Supplied records
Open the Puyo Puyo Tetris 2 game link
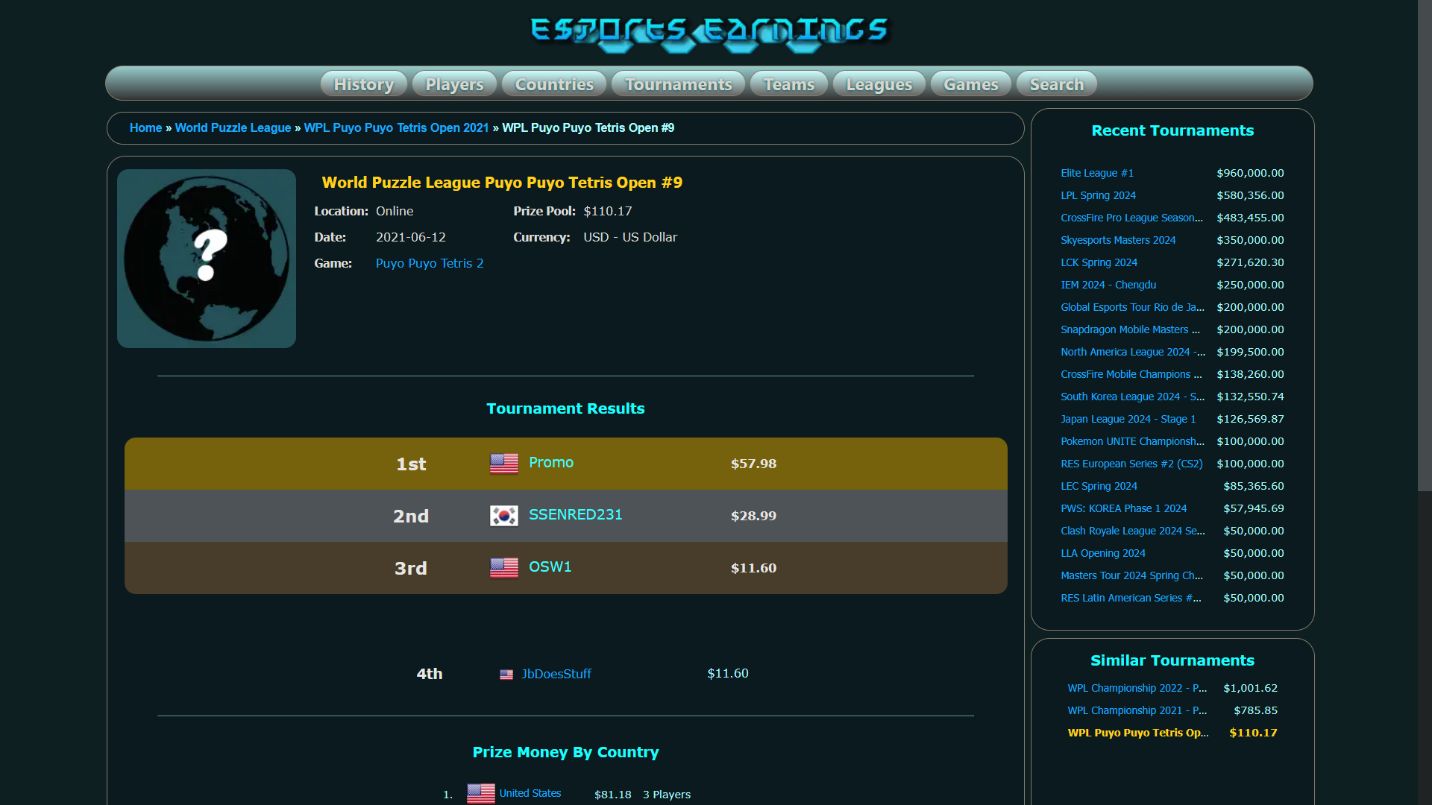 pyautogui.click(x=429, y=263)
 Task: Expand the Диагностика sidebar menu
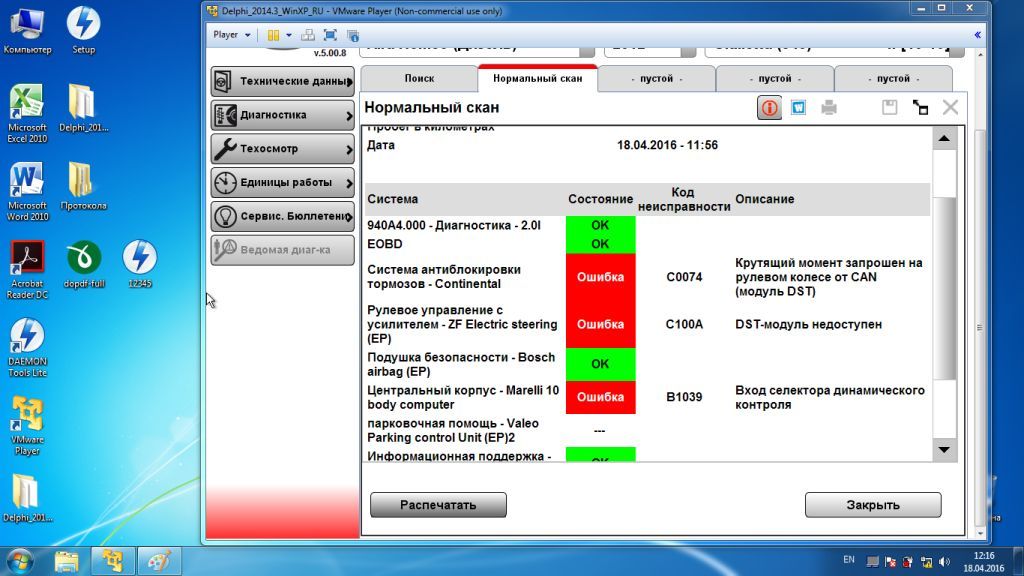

==

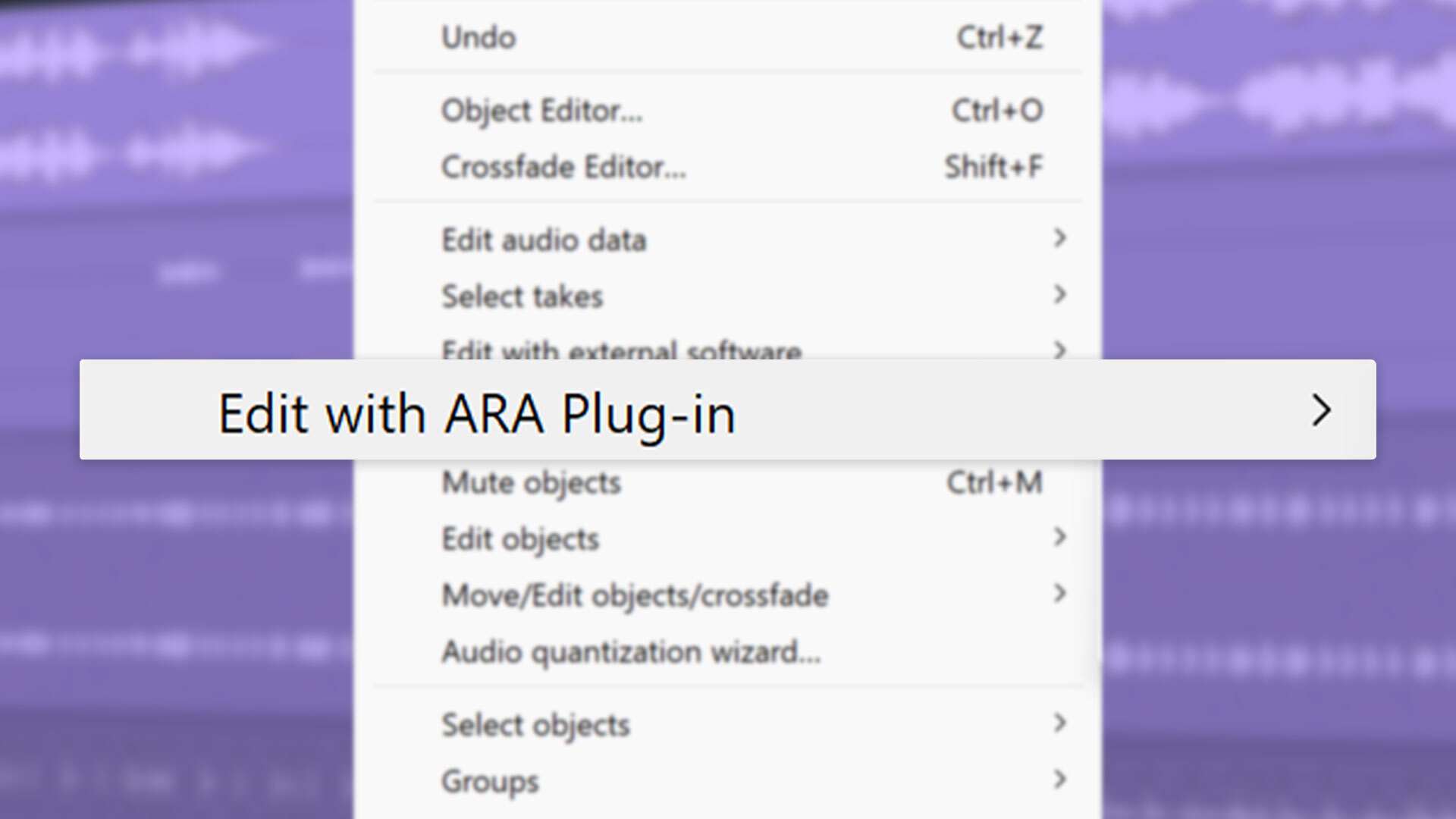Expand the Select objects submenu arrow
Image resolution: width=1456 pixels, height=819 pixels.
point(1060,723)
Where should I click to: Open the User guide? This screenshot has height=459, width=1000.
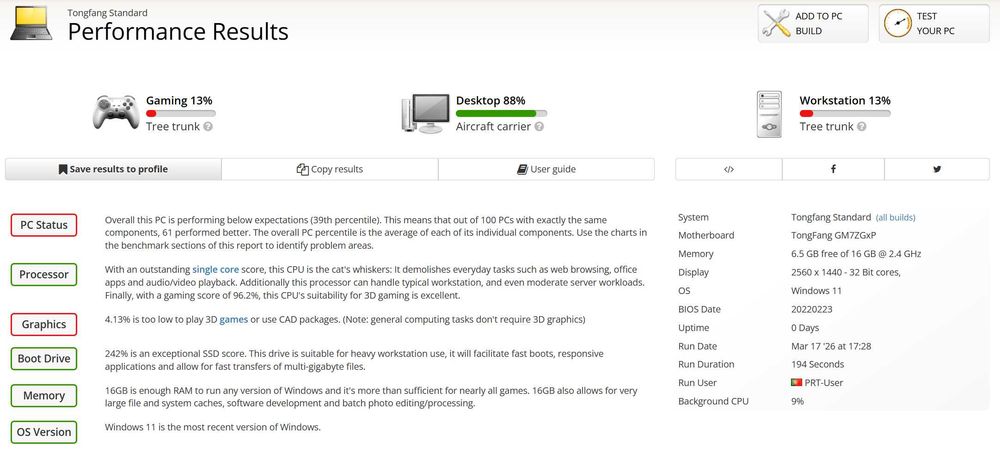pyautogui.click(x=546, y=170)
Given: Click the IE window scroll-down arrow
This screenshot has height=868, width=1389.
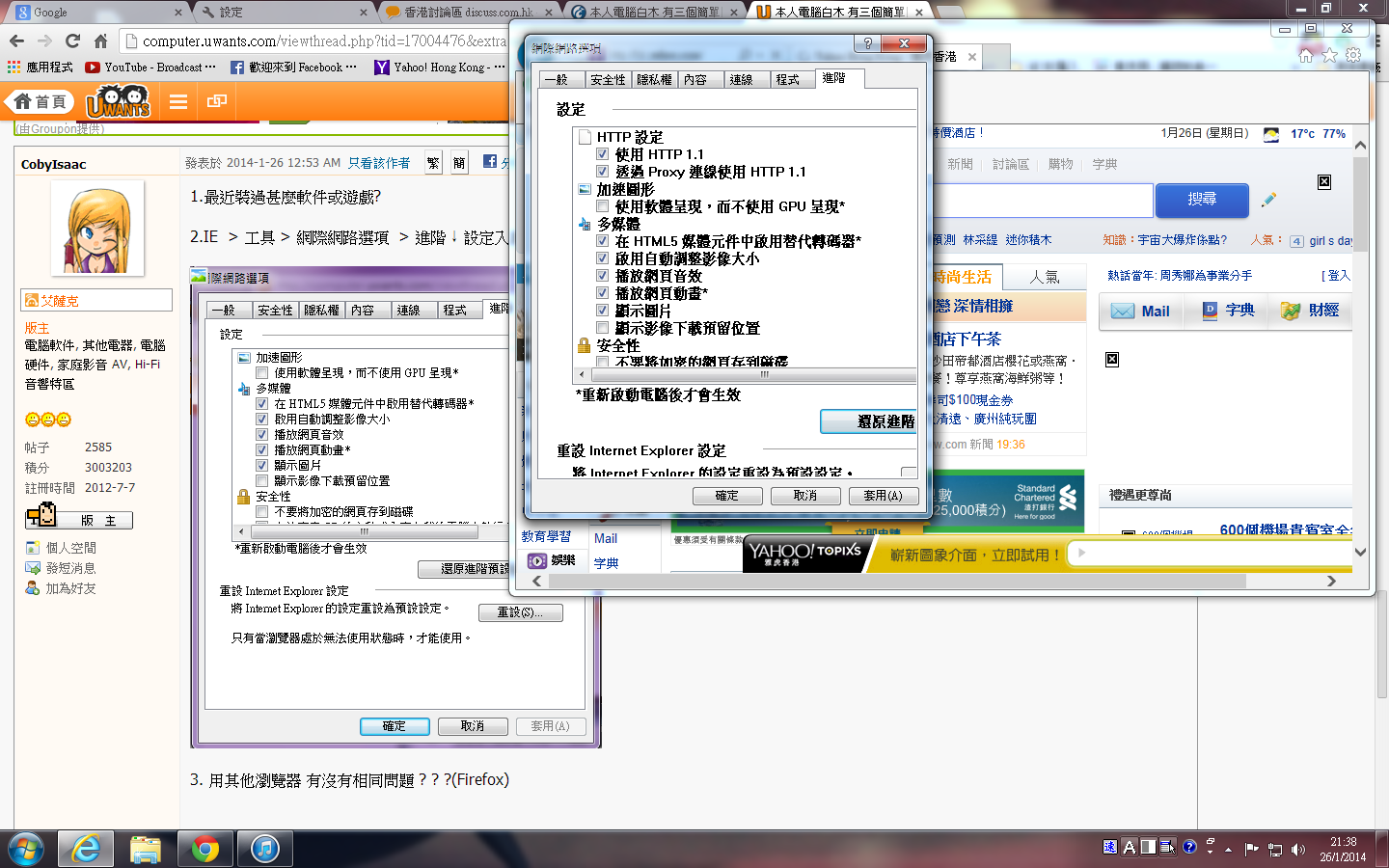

---

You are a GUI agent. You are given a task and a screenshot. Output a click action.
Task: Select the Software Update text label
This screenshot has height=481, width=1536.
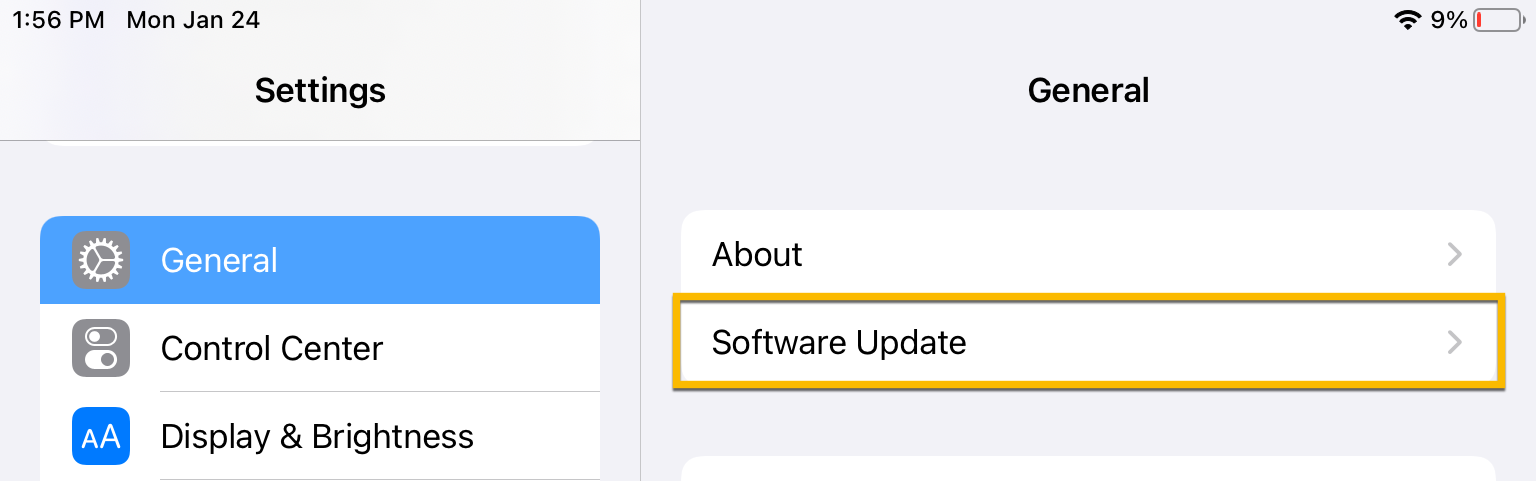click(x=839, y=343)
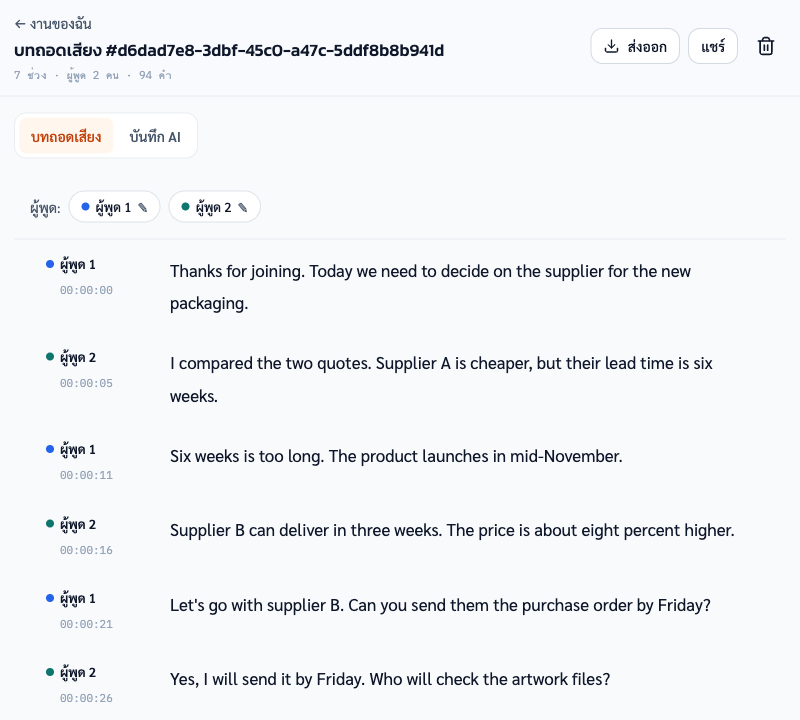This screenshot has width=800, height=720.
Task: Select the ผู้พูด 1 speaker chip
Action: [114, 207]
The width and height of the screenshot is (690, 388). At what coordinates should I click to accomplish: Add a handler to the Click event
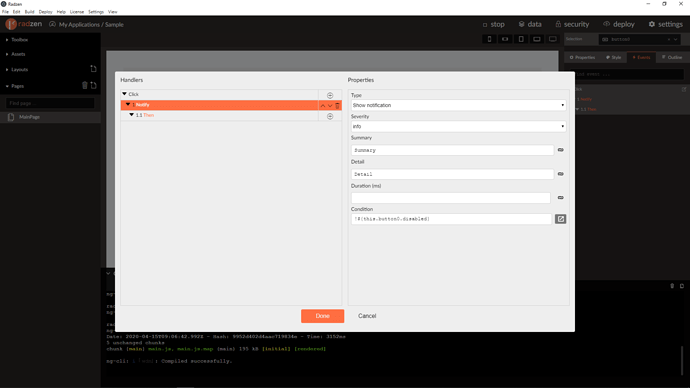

Exercise prompt
From the records above, output only the lines starting at the one containing "This screenshot has height=481, width=1536." and ending at the one containing "The width and", word for word. Pictures stay out.

Answer area
This screenshot has height=481, width=1536.
click(x=839, y=343)
This screenshot has width=800, height=720.
Task: Select the ผู้พูด 1 speaker chip
Action: [114, 207]
The width and height of the screenshot is (690, 388). At what coordinates should I click to accomplish: Add a handler to the Click event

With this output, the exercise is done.